Blockbuster's bust. Okay, it's not really a bust. The country's largest video company has filed for Chapter 11 bankruptcy protection. Bloomberg broke the news this morning, and since, it seems like everyone has an opinion. Ars Technica calls the filing "giving in." The Wall Street Journal breaks down highlights and lowlights. MarketWatch writes that the company, by restructuring, "outlives its usefulness." We almost hate to ask, but what's your take?

A toolkit of SEO resources. The web is flooded with hundreds of sites and blogs claiming to have the secrets to good SEO. However, according to tech entrepreneur and SEO expert Neil Patel, "I know there are a lot of resources on SEO, but most of them are junk." In his latest blog post, Patel has weeded through through the junk to find 53 worthwhile SEO resources. Compiled neatly all in one place, Patel's suggestions offer news, information, and tips about SEO. Everything you've ever wanted to know about SEO.

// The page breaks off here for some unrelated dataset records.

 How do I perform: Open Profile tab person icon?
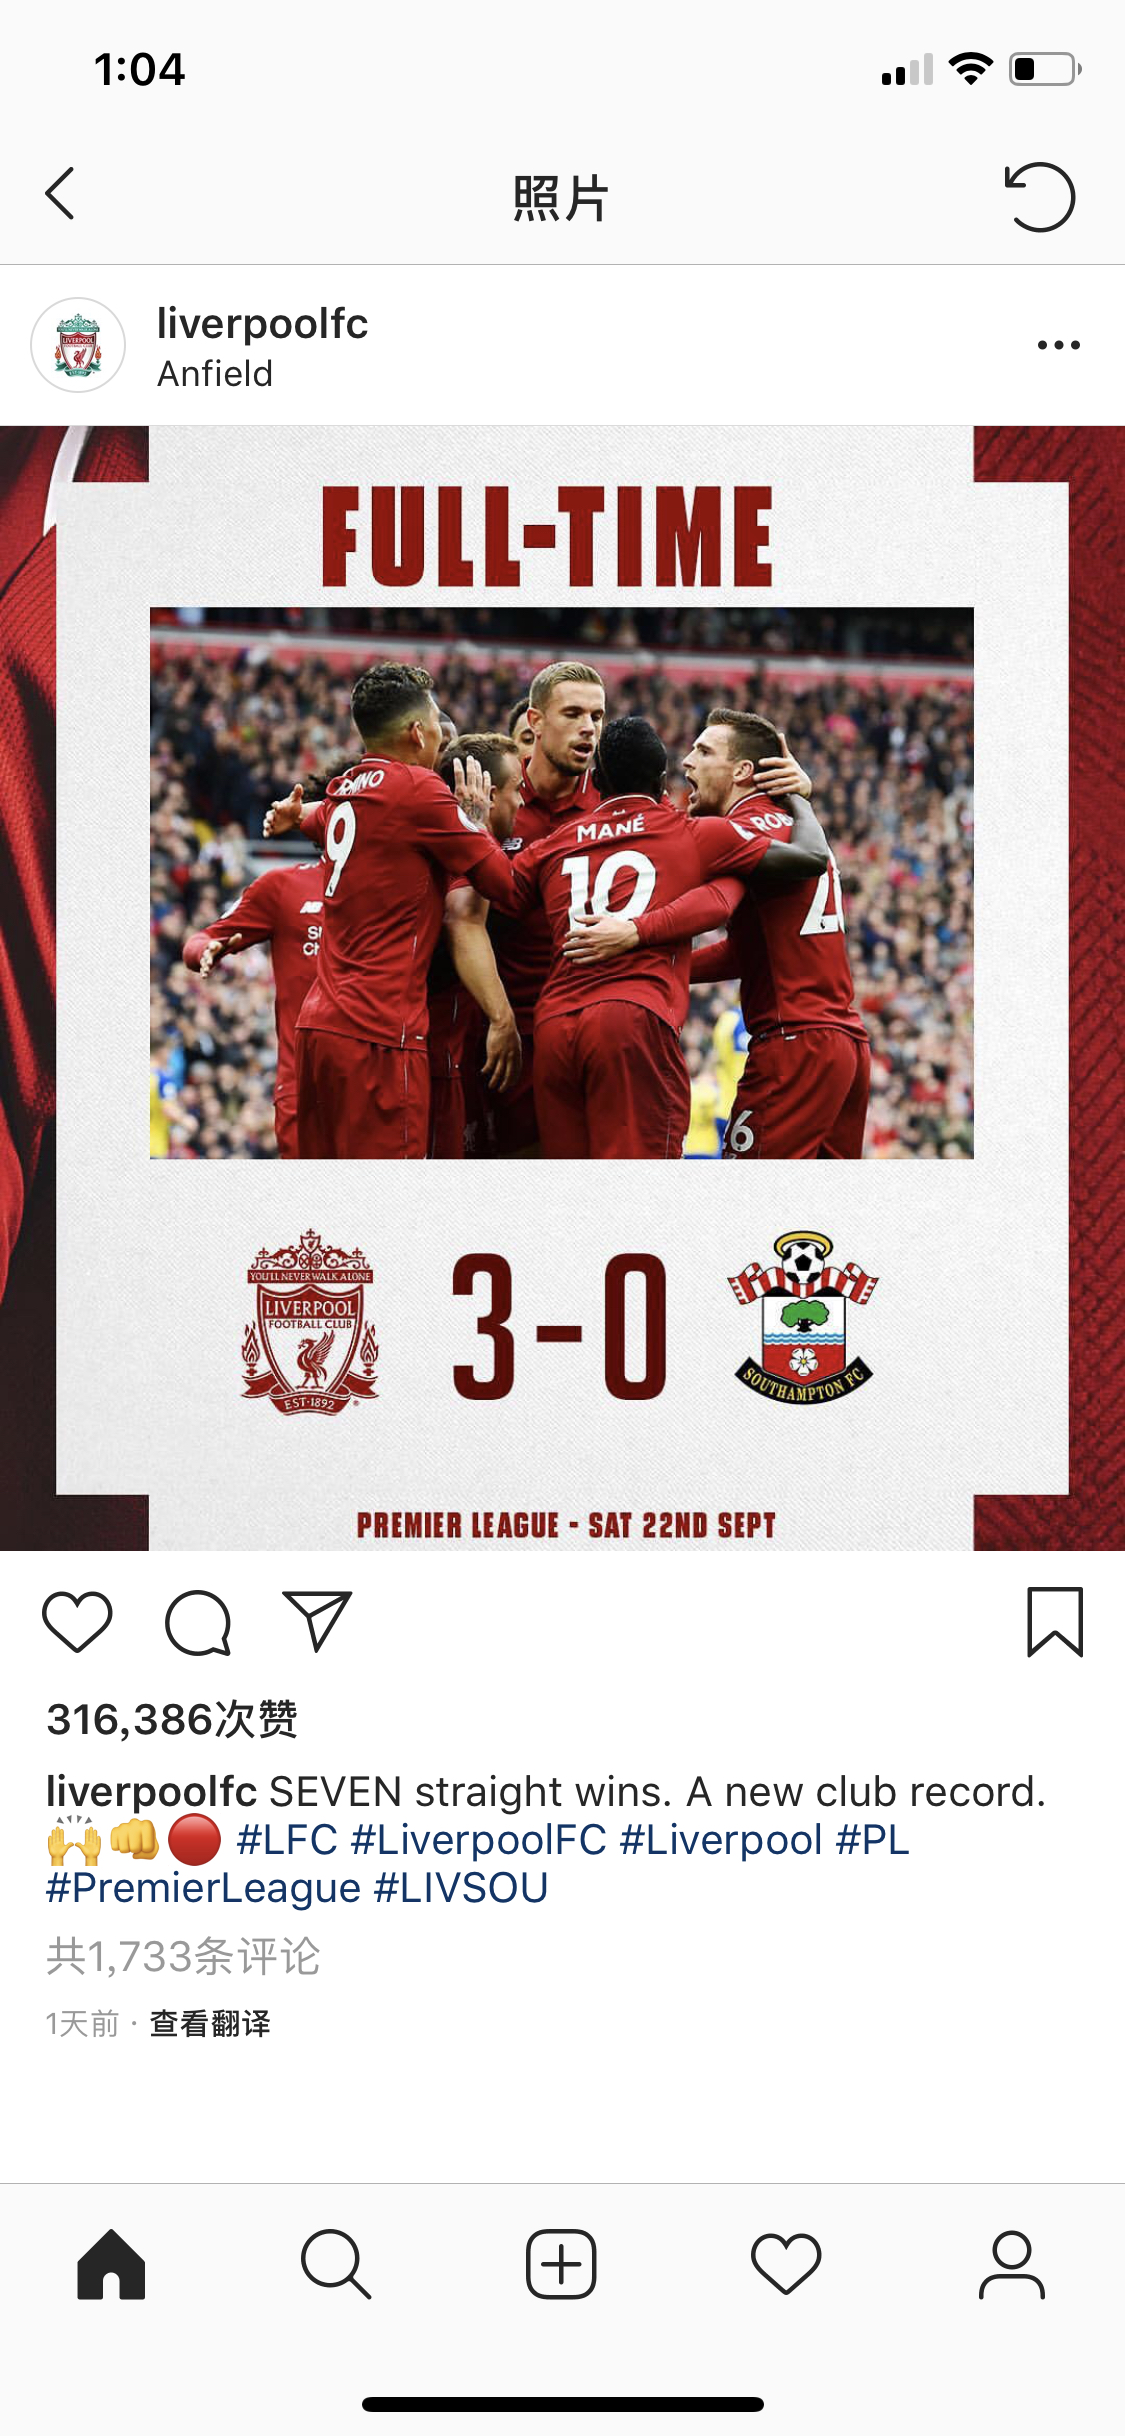1011,2264
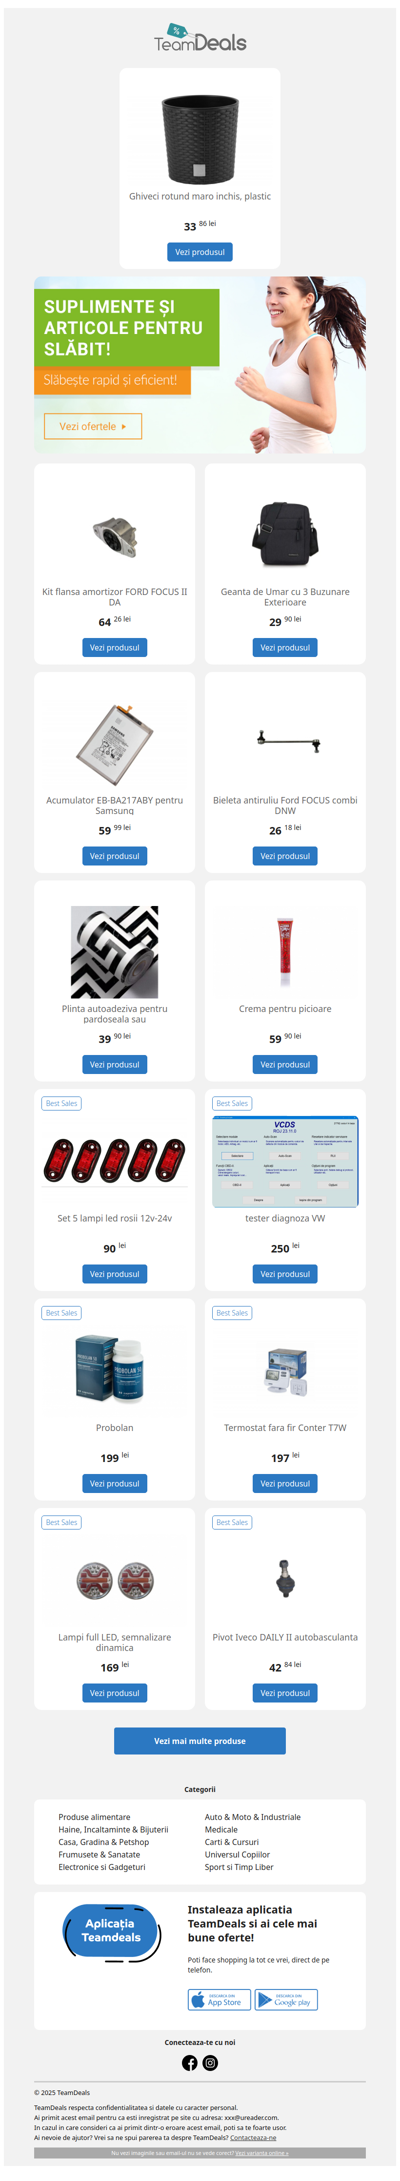Open the Facebook social icon

(189, 2062)
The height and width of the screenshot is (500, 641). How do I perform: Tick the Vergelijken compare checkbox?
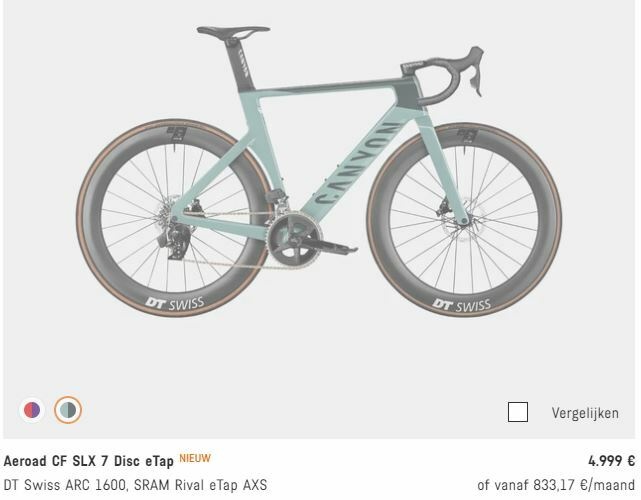click(x=518, y=412)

When early sales can kill your tech business. Yes, some sales are better than no sales. But, as Steve Blank writes on his blog today, early sales success can often make sales teams content and cause infighting when engineers want to introduce a new product or service that's better for the business' long-term health. "I see this same pattern in early stage startups," Blank writes. "Early sales look fine, but often plateau. Engineering comes into a staff meeting with several innovative ideas and the head of sales and/or marketing shoot them down with the cry of 'It will kill our current sales.'" How to deal with these situations when the start-up may need to switch its business model (or "pivot" in Blankspeak)? "Pivots are not subject to a vote in the exec staff meeting. CEO's and their boards make the Pivot decisions."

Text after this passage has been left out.